REQUIRED WORK –
1/ Reproduce word for word the passage of the Navy hymn post starting at "Be with them" and ending at "in the air.".
2/ Proceed with the Navy hymn post, picking up right after its last line.

SELECTED EXTRACT –
┌──

Posted on 10/13/2017 11:41:59 AM PDT by US Navy Vet
Happy Birthday!
Go Navy...
(EW2 1983-1989)
Go Navy!
Proud, former squid...
Hooyah!
Fair winds and following seas.
Verse 1: Eternal Father, strong to save,
Whose arm hath bound the restless wave,
Who bidd’st the mighty ocean deep
Its own appointed limits keep;
Oh, hear us when we cry to Thee,
For those in peril on the sea!
Verse 2: O Christ! Whose voice the waters heard
And hushed their raging at Thy word,
Who walked’st on the foaming deep,
And calm amidst its rage didst sleep;
Oh, hear us when we cry to Thee,
For those in peril on the sea!
Verse 3: Most Holy Spirit! Who didst brood
Upon the chaos dark and rude,
And bid its angry tumult cease,
And give, for wild confusion, peace;
Oh, hear us when we cry to Thee,
For those in peril on the sea!
Verse 4: O Trinity of love and power!
Our brethren shield in danger’s hour;
From rock and tempest, fire and foe,
Protect them wheresoe’er they go;
Thus evermore shall rise to Thee
Glad hymns of praise from land and sea.
There are have been alternate verses. These and their authors are:
Lord, guard and guide the men who fly
Through the great spaces in the sky.
Be with them always in the air,
In darkening storms or sunlight fair;
Oh, hear us when we lift our prayer,
For those in peril in the air!
Mary C. D. Hamilton (1915)
Oh, Watchful Father who dost keep
Eternal vigil while we sleep
Guide those who navigate on high
Who through grave unknown perils fly,
Receive our oft-repeated prayer
For those in peril in the air.
Emma Mayhew Whiting (1943)
Eternal Father, grant, we pray,
To all Marines, both night and day,
The courage, honor, strength, and skill
Their land to serve, thy law fulfill;
Be thou the shield forevermore
From every peril to the Corps.
J. E. Seim (1966)
Lord, stand beside the men who build,
And give them courage, strength, and skill.

└──

GIVEN ENTRIES –
┌──

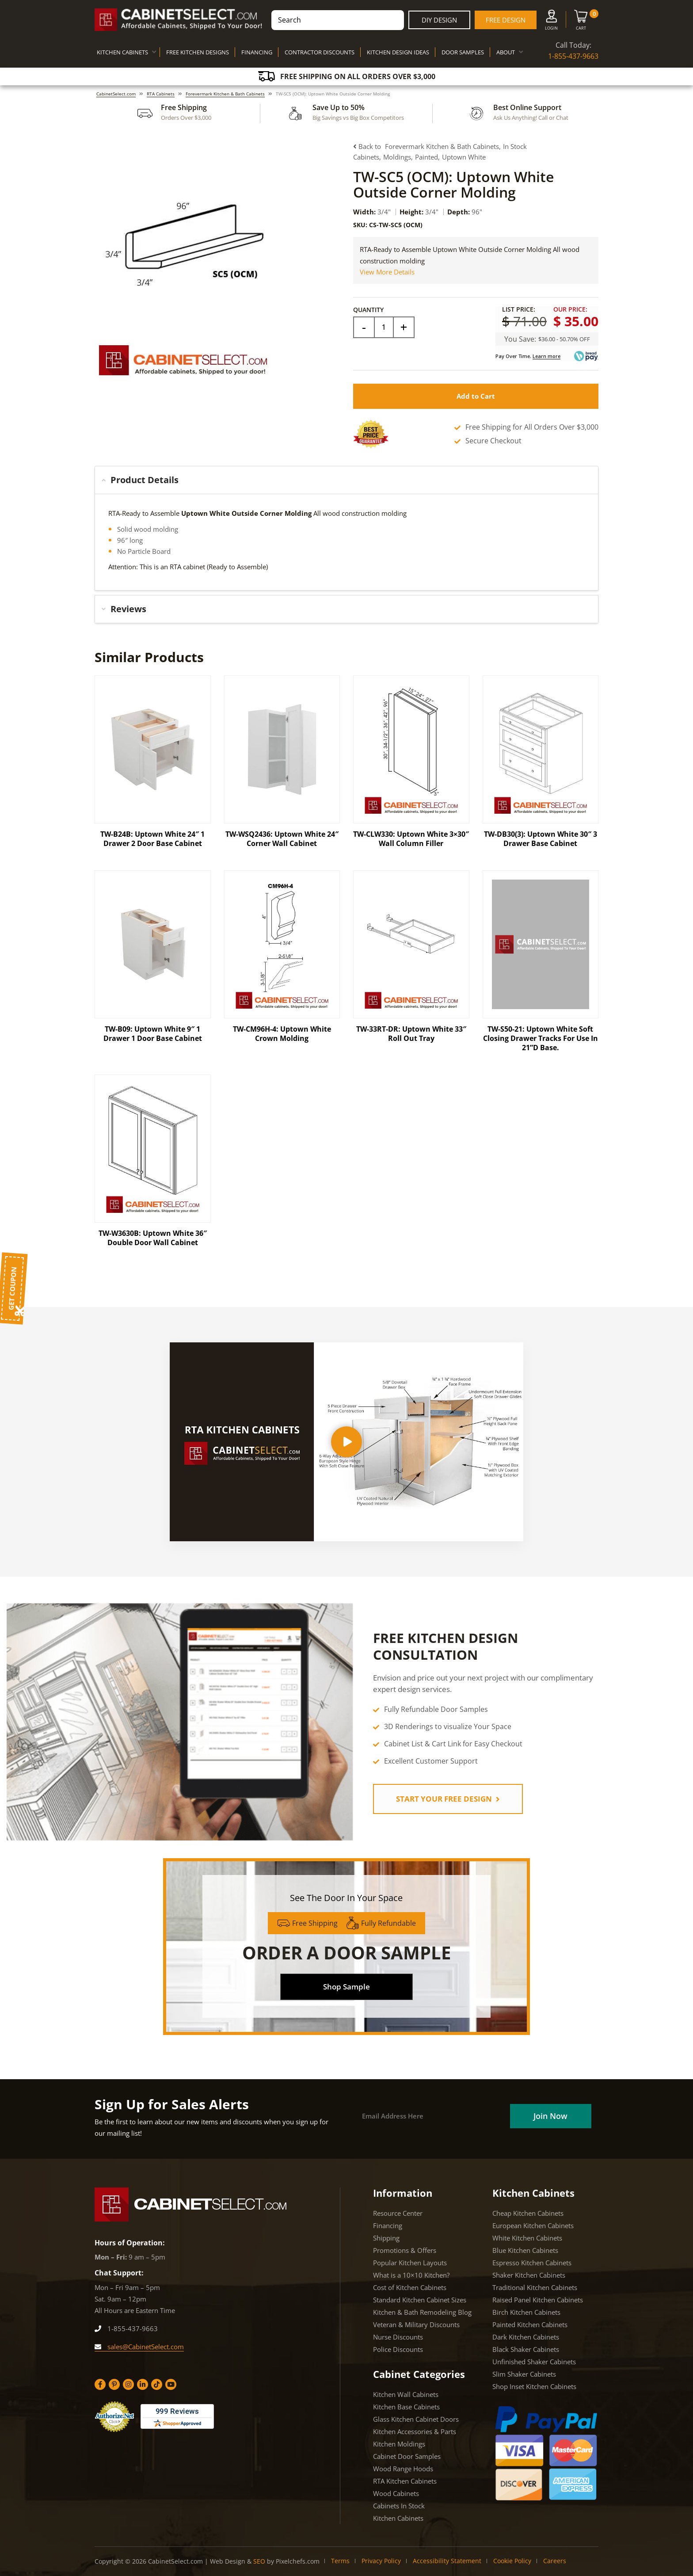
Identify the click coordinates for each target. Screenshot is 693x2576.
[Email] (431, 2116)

└──
┌──

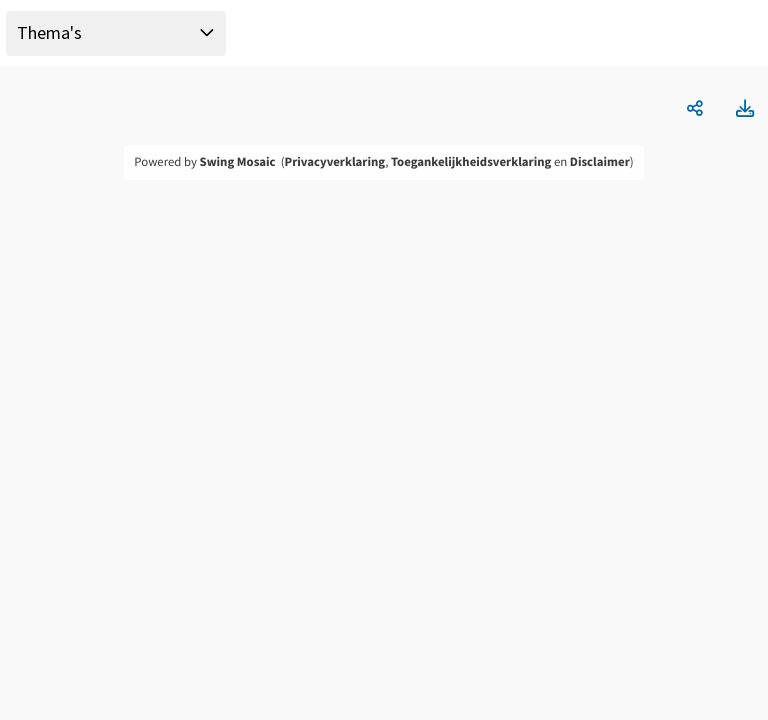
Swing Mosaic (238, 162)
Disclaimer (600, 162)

└──

TASK-BY-TASK ANSWERS –
1/
Be with them always in the air,
In darkening storms or sunlight fair;
Oh, hear us when we lift our prayer,
For those in peril in the air!
Mary C. D. Hamilton (1915)
Oh, Watchful Father who dost keep
Eternal vigil while we sleep
Guide those who navigate on high
Who through grave unknown perils fly,
Receive our oft-repeated prayer
For those in peril in the air.

2/
O grant them peace of heart and mind,
And comfort loved ones left behind.
Lord, hear our prayers for all Seabees,
Where’er they be on land or sea.
R. J. Dietrich (1960)
Lord God, our power evermore,
Whose arm doth reach the ocean floor,
Dive with our men beneath the sea;
Traverse the depths protectively.
O hear us when we pray, and keep
Them safe from peril in the deep.
David B. Miller (1965)
O God, protect the women who,
In service, faith in thee renew;
O guide devoted hands of skill
And bless their work within thy will;
Inspire their lives that they may be
Examples fair on land and sea.
Lines 1-4, Merle E. Strickland (1972) and
adapted by James D. Shannon (1973)
Lines 5-6, Beatrice M. Truitt (1948)
Creator, Father, who dost show
Thy splendor in the ice and snow,
Bless those who toil in summer light
And through the cold antarctic night,
As they thy frozen wonders learn;
Bless those who wait for their return.
L. E. Vogel (1965)
Eternal Father, Lord of hosts,
Watch o’er the men who guard our coasts.
Protect them from the raging seas
And give them light and life and peace.
Grant them from thy great throne above
The shield and shelter of thy love.
Author unknown
Eternal Father, King of birth,
Who didst create the heaven and earth,
And bid the planets and the sun
Their own appointed orbits run;
O hear us when we seek thy grace
For those who soar through outer space.
J. E. Volonte (1961)
Creator, Father, who first breathed
In us the life that we received,
By power of thy breath restore
The ill, and men with wounds of war.
Bless those who give their healing care,
That life and laughter all may share
. Galen H. Meyer (1969)
Adapted by James D. Shannon (1970)
God, Who dost still the restless foam,
Protect the ones we love at home.
Provide that they should always be
By thine own grace both safe and free.
O Father, hear us when we pray
For those we love so far away.
Hugh Taylor (date Unk)
Lord, guard and guide the men who fly
And those who on the ocean ply;
Be with our troops upon the land,
And all who for their country stand:
Be with these guardians day and night
And may their trust be in thy might.
Author Unknown (1955)
O Father, King of earth and sea,
We dedicate this ship to thee.
In faith we send her on her way;
In faith to thee we humbly pray:
O hear from heaven our sailor’s cry
And watch and guard her from on high!
Author/date Unknown
And when at length her course is run,
Her work for home and country done,
Of all the souls that in her sailed
Let not one life in thee have failed;
But hear from heaven our sailor’s cry,
And grant eternal life on high!
Author/date Unknown
Thanks! USN '66-'70
USN MMM3 1965 to 1969
Happy birthday Navy, and also happy birthday to the Silent Service yesterday!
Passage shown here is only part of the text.